(1) The Commissioner of the Bureau of Labor and Industries may adopt rules prescribing such minimum conditions of employment, excluding minimum wages, in any occupation as may be necessary for the preservation of the health of employees. The rules may include, but are not limited to, minimum meal periods and rest periods, and maximum hours of work, but not less than eight hours per day or 40 hours per week; however, after 40 hours of work in one week overtime may be paid, but in no case at a rate higher than one and one-half times the regular rate of pay of the employees when computed without benefit of commissions, overrides, spiffs and similar benefits.

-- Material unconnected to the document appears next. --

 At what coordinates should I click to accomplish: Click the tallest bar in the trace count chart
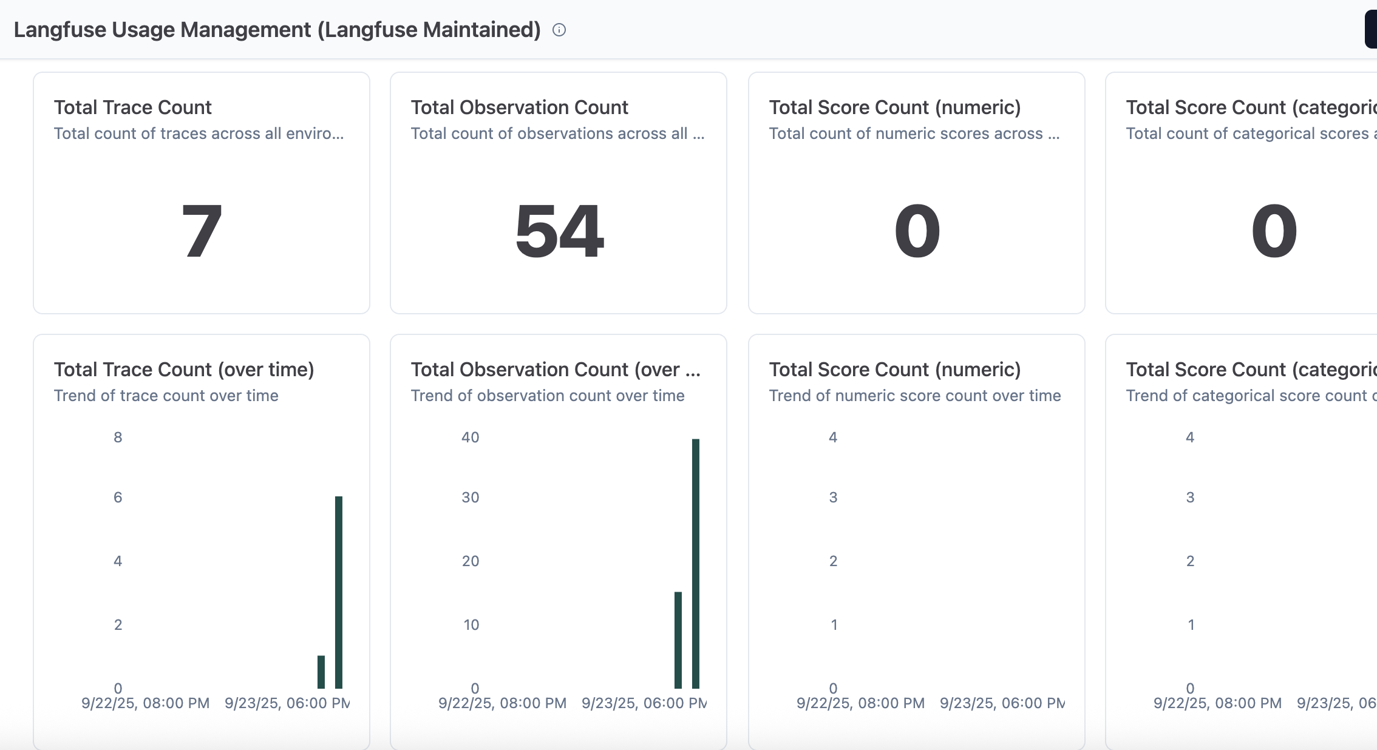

(2) Nothing contained in ORS 653.010 to 653.261 shall be construed to confer authority upon the commissioner to regulate the hours of employment of employees engaged in production, harvesting, packing, curing, canning, freezing or drying any variety of agricultural crops, livestock, poultry or fish.
(3) Rules adopted by the commissioner pursuant to subsection (1) of this section do not apply to individuals employed by this state or a political subdivision or quasi-municipal corporation thereof if other provisions of law or collective bargaining agreements prescribe rules pertaining to conditions of employment referred to in subsection (1) of this section, including meal periods, rest periods, maximum hours of work and overtime.
(4) Rules adopted by the commissioner pursuant to subsection (1) of this section regarding meal periods and rest periods do not apply to nurses who provide acute care in hospital settings if provisions of collective bargaining agreements entered into by the nurses prescribe rules concerning meal periods and rest periods.
(5)(a) The commissioner shall adopt rules regarding meal periods for employees who serve food or beverages, receive tips and report the tips to the employer.
(b) In rules adopted by the commissioner under paragraph (a) of this subsection, the commissioner shall permit an employee to waive a meal period. However, an employer may not coerce an employee into waiving a meal period.
(c) Notwithstanding ORS 653.256 (1) , in addition to any other penalty provided by law, the commissioner may assess a civil penalty not to exceed $2,000 against an employer that the commissioner finds has coerced an employee into waiving a meal period in violation of this subsection. Each violation is a separate and distinct offense. In the case of a continuing violation, each day's continuance is a separate and distinct violation.